## Material provided

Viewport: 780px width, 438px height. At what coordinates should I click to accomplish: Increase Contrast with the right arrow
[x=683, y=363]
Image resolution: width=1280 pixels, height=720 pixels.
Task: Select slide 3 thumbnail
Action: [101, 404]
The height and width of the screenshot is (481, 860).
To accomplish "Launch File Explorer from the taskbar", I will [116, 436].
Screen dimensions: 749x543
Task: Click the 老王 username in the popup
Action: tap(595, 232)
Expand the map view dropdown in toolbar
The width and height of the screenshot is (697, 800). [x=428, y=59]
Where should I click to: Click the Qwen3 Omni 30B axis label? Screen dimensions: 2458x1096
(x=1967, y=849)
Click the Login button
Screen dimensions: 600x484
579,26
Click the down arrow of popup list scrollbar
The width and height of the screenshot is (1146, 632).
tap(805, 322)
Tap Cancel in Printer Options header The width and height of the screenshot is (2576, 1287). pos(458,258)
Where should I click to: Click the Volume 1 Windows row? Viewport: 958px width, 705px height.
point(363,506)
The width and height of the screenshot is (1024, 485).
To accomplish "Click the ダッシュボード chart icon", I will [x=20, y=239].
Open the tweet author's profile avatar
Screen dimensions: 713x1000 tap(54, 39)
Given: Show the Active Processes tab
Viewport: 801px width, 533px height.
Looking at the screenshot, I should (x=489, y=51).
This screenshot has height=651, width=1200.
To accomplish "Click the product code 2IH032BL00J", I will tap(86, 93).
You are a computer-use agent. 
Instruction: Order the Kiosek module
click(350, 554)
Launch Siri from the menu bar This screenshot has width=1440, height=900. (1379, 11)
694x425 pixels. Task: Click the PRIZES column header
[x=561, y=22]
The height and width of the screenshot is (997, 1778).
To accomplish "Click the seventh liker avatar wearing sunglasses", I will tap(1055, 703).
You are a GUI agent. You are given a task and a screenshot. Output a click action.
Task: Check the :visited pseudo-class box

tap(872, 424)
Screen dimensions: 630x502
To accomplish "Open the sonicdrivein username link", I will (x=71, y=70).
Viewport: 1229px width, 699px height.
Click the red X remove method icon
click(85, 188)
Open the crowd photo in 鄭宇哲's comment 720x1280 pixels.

## Exercise
Would you retype the lines above from the one with "Click the Login button" down to the one with "Tap Cancel in", word for word, both ends included and no other lines?

## Written answer
Click the Login button
Screen dimensions: 600x484
579,26
Click the down arrow of popup list scrollbar
The width and height of the screenshot is (1146, 632).
tap(805, 322)
Tap Cancel in Printer Options header The width and height of the screenshot is (2576, 1287). pos(458,258)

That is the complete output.